= PAGE =
On February 20, 2019, a nation-wide general strike paralyzed the service sector in Morocco. Rallies and sit-ins also took place in front of various ministries and public buildings in the capital city, Rabat.  Workers took part in similar protests in Casablanca, Marrakech, Tangier, Al Hoceima, Chefchaouen, Larache, Ksar-el-Kebir, Fez, Guelmim, Tetouan and Sefrou.

The most dramatic scenes from the protests were of the harsh treatment government security forces inflicted upon striking teachers who marched in Rabat to protest job insecurity from all over the country. Thousands of them came in their white robes, a garb mandated by the Ministry of Education for all its public teachers.  Hundreds were injured after police opened fire with water cannon and waded into crowds swinging their batons.

Over the past three years, striking and demonstrating teachers have been the target of arrests and beatings, sometimes resulting in the loss of life, as they have mobilized against their new precarious status as contract-labor under government privatization reforms implemented in 2016. While the general strike did not solely concern the educational system, it was the teachers’ mobilization that gave it a color—their white robes—and a stated goal—the preservation of public education, and more broadly, the public sector, in Morocco.

Three labor unions called for the general strike: the Organisation démocratique du travail (ODT), the Fédération démocratique du travail (FDT), and the Union générale des travailleurs du Maroc (UGMT). The labor wing of the Justice and Spirituality (Al-Adl wal Ihsane) Islamist movement also announced it was joining the strike. The unions leading the protests condemned the government’s continuing failure to negotiate with them over the “full integration” of the contracting teachers into the regular body of employees of the Ministry of Education and the deterioration of the workers’ wages and benefits more generally.

The choice of February 20 to hold a general strike was strategic:  It was timed to commemorate protests that erupted in the country eight years ago, on February 20, 2011, as part of the regional Arab uprisings at that time.  What became known as the February 20 movement demanded an end to corruption; a change in government; better housing, employment and living conditions; and a change in the constitution, which resulted in the new Constitution of 2011.[1]  The memories of the February 20 Movement and some of its demands are still vivid and their emotional appeal remains a mobilizing force.

= WHAT YOU NEED TO DO =
Could you repeat the article on the 2019 Moroccan general strike from "The most dramatic" up to and including "swinging their batons.", changing "water cannon" to "tear gas"?

= GIVEN DATA =
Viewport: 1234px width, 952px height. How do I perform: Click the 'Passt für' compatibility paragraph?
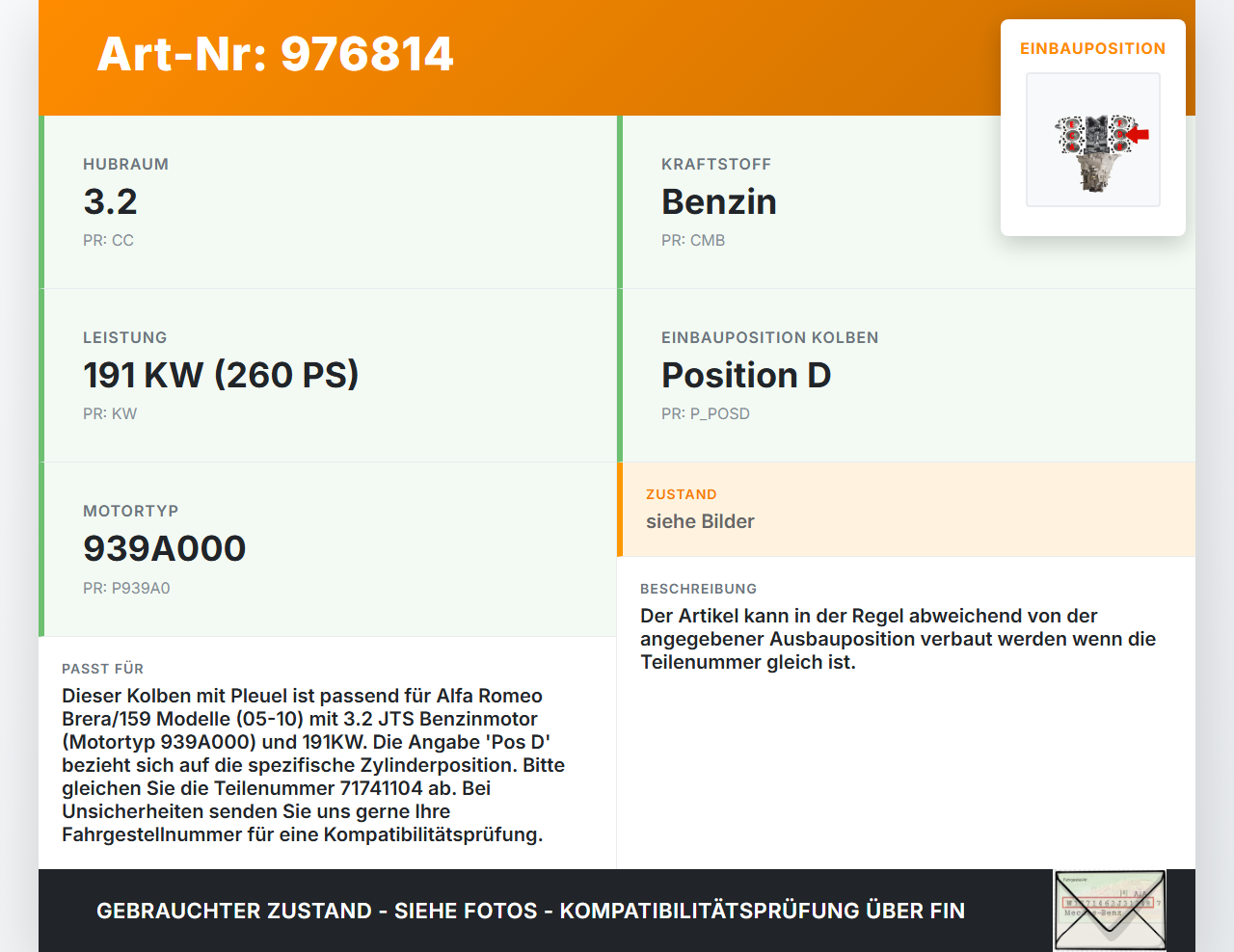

--

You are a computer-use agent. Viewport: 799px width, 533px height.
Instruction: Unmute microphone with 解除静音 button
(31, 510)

--

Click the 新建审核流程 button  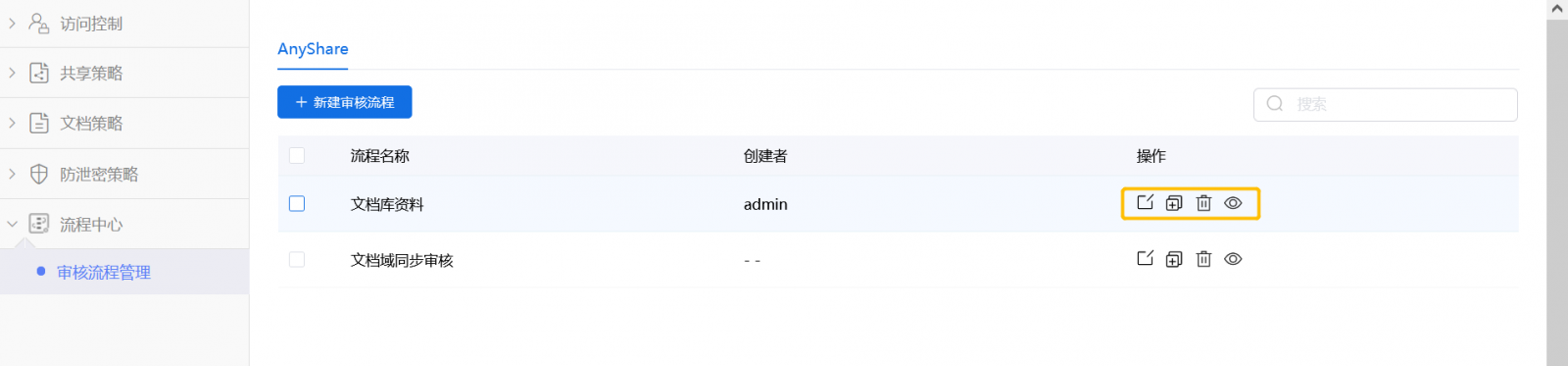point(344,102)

= THE RESPONSE =
The most dramatic scenes from the protests were of the harsh treatment government security forces inflicted upon striking teachers who marched in Rabat to protest job insecurity from all over the country. Thousands of them came in their white robes, a garb mandated by the Ministry of Education for all its public teachers.  Hundreds were injured after police opened fire with tear gas and waded into crowds swinging their batons.